The Brothers Bloom (PG-13) - 2009 - Runtime: 113 minutes
Starring: Adrien Brody, Mark Ruffalo, Rachel Weisz, Rinko Kikuchi
Director: Rian Johnson
I was anxiously awaiting this movie ever since I fell in love with Johnson's directorial debut, Brick. His first movie is something that I consider one of the best movies of 2006; it's something that I recommend to a customer whenever they're looking for a good drama or thriller. It was pretty amazing that for his second movie he pulled together such a terrific cast. Although The Brothers Bloom never received much praise as his first, this movie is definitely a keeper.
The Brothers Bloom, simply put, are con men. They've grown up without any supervision and have consequently managed to con their way through life. That is, until Bloom (Brody) decides he wants out for good and leaves Stephen (Ruffalo). A few months pass and Stephen finds Bloom to offer him one last con: Penelope Stamp, a rich, socially reclusive woman who collects hobbies (Weisz). Of course things get complicated and Bloom obviously falls in love with Penelope. It's a fairly predictable story that's told, but as with Brick, it's not necessarily about the ending but how it arrives there.
It's like Johnson's winking at the camera the whole time. This sounds negative, but it's better for the movie. It never takes itself too seriously and the film has a light hearted air to all the cons and double crosses. But make no mistake, the final con (which encompasses most of the movie) is epic and you never know what might happen next. Weisz plays the awkward and sometimes crazy Penelope with a bit of clutzy charm and cute sexiness. It's one of her best performances because it's so different from most of her roles. Ruffalo and Brody have good chemistry together - Brody the straight man and Ruffalo, the ever oppressive older brother who is leader of their rag-tag group, which includes the very silent Bang Bang played with a mysterious danger by Rinko Kikuchi.

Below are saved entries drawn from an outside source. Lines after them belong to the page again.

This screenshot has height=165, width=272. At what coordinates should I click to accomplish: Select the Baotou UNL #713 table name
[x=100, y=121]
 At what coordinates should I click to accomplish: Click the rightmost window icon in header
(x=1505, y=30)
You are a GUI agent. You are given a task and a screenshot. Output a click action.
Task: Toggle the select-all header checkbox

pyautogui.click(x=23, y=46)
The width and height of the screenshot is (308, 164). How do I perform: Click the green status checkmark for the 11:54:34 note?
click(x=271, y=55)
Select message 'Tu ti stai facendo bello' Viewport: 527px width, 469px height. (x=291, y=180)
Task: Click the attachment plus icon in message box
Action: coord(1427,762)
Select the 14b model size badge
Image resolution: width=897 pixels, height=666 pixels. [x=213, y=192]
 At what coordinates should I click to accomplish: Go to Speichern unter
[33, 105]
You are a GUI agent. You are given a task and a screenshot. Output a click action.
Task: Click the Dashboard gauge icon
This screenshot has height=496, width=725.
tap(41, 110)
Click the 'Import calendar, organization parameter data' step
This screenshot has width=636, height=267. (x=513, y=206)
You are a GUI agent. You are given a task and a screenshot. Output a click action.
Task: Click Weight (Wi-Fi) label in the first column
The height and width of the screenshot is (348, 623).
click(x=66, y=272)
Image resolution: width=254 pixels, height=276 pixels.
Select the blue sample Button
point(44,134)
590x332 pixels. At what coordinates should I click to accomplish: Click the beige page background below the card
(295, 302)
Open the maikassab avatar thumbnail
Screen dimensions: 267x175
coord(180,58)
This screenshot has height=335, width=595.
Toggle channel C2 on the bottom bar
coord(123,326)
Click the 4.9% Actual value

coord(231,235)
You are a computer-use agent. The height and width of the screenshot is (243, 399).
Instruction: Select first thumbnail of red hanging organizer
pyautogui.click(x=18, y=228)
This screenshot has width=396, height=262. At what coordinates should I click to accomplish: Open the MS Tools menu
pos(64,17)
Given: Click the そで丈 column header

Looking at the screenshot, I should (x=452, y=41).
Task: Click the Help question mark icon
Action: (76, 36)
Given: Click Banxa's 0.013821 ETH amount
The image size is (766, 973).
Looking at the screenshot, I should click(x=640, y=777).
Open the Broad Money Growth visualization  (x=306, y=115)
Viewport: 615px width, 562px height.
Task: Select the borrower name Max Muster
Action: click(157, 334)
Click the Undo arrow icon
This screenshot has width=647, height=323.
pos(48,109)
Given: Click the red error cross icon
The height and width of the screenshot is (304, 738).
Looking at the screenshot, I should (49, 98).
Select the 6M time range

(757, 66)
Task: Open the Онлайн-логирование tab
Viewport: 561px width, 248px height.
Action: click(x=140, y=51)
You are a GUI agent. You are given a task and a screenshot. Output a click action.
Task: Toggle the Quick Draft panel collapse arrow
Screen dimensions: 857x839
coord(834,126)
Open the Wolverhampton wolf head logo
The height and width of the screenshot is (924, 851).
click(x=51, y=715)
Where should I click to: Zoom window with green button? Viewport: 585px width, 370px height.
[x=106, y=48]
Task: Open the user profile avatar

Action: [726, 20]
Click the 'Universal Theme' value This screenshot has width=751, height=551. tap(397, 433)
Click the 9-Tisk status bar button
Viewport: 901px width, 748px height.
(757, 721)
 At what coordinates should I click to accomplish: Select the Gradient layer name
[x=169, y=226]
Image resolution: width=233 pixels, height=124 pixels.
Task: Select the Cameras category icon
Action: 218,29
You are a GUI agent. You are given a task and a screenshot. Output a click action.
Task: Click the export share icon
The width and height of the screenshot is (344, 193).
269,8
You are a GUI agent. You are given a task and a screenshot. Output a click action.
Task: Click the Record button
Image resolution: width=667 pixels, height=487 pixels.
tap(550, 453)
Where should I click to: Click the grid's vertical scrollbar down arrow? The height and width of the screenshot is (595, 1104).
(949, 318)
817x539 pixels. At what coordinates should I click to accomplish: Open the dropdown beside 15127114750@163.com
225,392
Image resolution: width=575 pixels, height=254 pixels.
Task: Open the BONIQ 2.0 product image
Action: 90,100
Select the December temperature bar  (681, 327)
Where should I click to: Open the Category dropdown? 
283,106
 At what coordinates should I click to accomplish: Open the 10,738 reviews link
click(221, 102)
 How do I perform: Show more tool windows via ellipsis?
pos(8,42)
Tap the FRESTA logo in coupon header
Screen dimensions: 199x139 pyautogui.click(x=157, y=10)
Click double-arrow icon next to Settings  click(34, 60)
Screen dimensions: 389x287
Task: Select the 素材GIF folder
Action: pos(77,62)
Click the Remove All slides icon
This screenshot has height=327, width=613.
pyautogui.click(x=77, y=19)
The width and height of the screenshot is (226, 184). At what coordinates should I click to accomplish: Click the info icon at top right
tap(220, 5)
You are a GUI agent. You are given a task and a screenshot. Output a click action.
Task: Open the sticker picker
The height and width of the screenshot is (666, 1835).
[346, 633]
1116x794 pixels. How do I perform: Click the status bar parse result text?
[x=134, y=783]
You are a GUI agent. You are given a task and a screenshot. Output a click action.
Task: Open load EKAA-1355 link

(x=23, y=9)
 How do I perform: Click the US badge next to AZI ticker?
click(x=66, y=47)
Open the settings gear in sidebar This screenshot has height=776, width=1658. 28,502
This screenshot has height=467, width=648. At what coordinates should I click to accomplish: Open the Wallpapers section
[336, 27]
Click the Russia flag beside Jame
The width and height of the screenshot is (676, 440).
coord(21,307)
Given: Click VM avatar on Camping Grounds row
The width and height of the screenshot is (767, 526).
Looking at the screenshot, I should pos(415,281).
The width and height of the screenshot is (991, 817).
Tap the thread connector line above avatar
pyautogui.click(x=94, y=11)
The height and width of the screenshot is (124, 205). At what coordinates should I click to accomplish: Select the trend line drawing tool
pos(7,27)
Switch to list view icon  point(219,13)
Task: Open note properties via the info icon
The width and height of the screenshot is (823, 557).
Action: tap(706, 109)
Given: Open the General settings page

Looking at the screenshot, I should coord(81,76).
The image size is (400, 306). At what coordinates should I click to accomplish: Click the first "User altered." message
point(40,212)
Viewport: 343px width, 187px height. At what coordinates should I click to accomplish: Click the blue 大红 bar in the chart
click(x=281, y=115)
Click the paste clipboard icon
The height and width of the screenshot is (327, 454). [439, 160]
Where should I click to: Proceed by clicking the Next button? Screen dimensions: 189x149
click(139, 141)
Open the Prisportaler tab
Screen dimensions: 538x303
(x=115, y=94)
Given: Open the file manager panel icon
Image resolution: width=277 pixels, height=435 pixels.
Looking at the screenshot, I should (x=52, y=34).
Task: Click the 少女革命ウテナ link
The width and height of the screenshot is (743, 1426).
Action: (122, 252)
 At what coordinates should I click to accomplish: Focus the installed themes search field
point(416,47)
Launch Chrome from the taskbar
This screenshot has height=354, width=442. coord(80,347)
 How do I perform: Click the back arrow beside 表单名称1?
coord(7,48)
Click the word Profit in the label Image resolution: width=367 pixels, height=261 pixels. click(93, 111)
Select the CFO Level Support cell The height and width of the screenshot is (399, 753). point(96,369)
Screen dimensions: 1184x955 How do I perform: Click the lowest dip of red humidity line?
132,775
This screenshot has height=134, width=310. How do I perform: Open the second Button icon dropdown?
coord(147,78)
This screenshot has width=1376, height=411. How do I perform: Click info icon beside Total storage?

Things swell to the grand finale; the final payoff of the con. But if anything, it feels anti-climactic and without spoiling anything, it's kind of the point of the movie. The whole movie hinges on the relationship between Stephen and Bloom and things come to an inevitable conclusion, with subtle metaphors included. It's a fun ride across the country and worth checking out!
Rating: Rent It!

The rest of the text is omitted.